[TASK PROMPT]: Reproduce every line of the listing below, from the line containing "coordinates (435, 22)." down through the line containing "Image resolution: width=650", with both of those lines included.

— Start RECORDED DATA —

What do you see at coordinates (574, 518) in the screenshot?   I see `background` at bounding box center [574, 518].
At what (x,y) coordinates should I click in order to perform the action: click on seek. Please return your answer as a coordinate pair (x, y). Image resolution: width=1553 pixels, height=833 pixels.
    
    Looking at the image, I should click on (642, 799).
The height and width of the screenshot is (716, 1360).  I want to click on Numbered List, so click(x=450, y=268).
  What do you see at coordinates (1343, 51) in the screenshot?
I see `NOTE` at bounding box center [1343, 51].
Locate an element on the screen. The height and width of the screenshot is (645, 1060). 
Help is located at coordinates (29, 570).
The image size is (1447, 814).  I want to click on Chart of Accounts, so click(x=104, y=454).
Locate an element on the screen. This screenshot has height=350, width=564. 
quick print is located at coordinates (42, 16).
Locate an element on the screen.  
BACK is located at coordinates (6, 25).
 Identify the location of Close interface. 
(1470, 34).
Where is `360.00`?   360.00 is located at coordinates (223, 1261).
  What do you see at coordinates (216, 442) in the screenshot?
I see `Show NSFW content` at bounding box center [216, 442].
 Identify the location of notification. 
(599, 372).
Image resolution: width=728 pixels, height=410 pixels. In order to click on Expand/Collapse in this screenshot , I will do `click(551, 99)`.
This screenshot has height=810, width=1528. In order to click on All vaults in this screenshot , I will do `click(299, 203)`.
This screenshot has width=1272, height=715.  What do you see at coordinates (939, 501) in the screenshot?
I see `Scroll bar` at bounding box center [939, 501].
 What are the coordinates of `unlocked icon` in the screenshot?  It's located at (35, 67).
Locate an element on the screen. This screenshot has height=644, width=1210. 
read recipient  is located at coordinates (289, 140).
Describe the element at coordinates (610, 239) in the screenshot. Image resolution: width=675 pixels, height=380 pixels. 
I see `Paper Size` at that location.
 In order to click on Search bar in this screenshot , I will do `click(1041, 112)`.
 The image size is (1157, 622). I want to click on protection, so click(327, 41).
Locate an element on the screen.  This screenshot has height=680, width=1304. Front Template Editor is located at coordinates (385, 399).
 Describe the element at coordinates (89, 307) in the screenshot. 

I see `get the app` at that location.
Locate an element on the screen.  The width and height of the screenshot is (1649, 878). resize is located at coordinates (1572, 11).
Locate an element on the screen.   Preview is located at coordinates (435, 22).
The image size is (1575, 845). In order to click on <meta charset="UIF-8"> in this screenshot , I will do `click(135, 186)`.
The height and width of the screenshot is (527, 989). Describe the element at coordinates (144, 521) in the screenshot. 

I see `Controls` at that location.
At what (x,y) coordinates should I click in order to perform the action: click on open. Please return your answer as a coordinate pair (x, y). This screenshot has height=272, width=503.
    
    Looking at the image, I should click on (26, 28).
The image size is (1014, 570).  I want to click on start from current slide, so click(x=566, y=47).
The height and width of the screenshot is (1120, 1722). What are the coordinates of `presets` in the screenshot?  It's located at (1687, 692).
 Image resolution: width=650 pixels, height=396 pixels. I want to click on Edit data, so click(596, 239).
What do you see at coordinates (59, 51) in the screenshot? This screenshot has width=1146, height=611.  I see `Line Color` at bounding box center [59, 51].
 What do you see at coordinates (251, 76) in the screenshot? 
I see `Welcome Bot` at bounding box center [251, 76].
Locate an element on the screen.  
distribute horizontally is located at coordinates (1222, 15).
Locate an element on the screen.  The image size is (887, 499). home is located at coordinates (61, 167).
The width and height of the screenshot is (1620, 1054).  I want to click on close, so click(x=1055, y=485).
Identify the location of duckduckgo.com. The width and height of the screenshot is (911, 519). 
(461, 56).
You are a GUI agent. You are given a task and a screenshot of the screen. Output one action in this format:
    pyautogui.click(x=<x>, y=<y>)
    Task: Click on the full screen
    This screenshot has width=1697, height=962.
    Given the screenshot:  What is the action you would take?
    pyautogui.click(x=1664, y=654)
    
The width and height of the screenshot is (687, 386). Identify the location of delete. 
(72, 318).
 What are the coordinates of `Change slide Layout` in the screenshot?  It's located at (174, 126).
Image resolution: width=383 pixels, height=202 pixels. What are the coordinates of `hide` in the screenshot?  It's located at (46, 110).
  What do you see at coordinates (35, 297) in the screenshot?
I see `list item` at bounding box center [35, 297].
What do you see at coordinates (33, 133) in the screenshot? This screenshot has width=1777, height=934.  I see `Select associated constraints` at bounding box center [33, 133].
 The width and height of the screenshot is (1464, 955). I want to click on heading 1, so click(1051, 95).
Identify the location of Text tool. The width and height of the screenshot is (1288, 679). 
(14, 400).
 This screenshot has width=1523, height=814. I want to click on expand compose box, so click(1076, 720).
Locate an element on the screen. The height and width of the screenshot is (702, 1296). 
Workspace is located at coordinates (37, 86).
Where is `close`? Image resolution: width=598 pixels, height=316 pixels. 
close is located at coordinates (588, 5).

— End RECORDED DATA —

[EXPECTED ANSWER]:
Locate an element on the screen.   Preview is located at coordinates (435, 22).
The image size is (1575, 845). In order to click on <meta charset="UIF-8"> in this screenshot , I will do `click(135, 186)`.
The height and width of the screenshot is (527, 989). Describe the element at coordinates (144, 521) in the screenshot. 

I see `Controls` at that location.
At what (x,y) coordinates should I click in order to perform the action: click on open. Please return your answer as a coordinate pair (x, y). This screenshot has height=272, width=503.
    
    Looking at the image, I should click on (26, 28).
The image size is (1014, 570).  I want to click on start from current slide, so click(x=566, y=47).
The height and width of the screenshot is (1120, 1722). What are the coordinates of `presets` in the screenshot?  It's located at (1687, 692).
 Image resolution: width=650 pixels, height=396 pixels. I want to click on Edit data, so click(596, 239).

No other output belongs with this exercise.